WHAT IS NEEDED ▸ No picture should appear in the copy. Transcribe exactly, and only, the lines from the one with "You are a computer-use agent." through the last line of the data below.

Items from a dataset
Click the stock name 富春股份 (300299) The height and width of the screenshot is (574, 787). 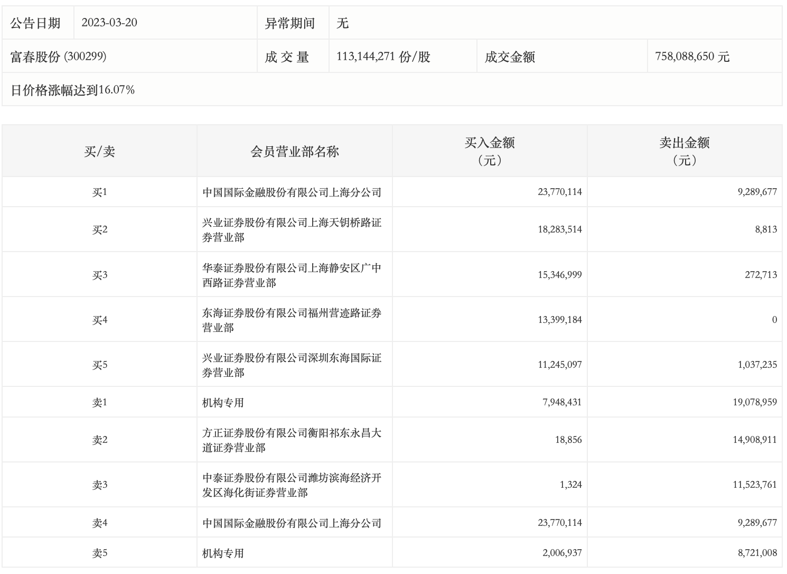pyautogui.click(x=59, y=57)
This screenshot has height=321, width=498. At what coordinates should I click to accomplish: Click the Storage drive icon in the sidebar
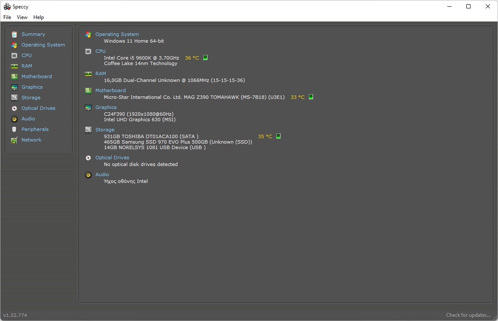(x=14, y=98)
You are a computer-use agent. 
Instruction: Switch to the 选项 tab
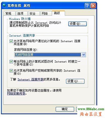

ANSWER TO THE PROBLEM ▸
You are a computer-use agent. 
Instruction: Switch to the 选项 tab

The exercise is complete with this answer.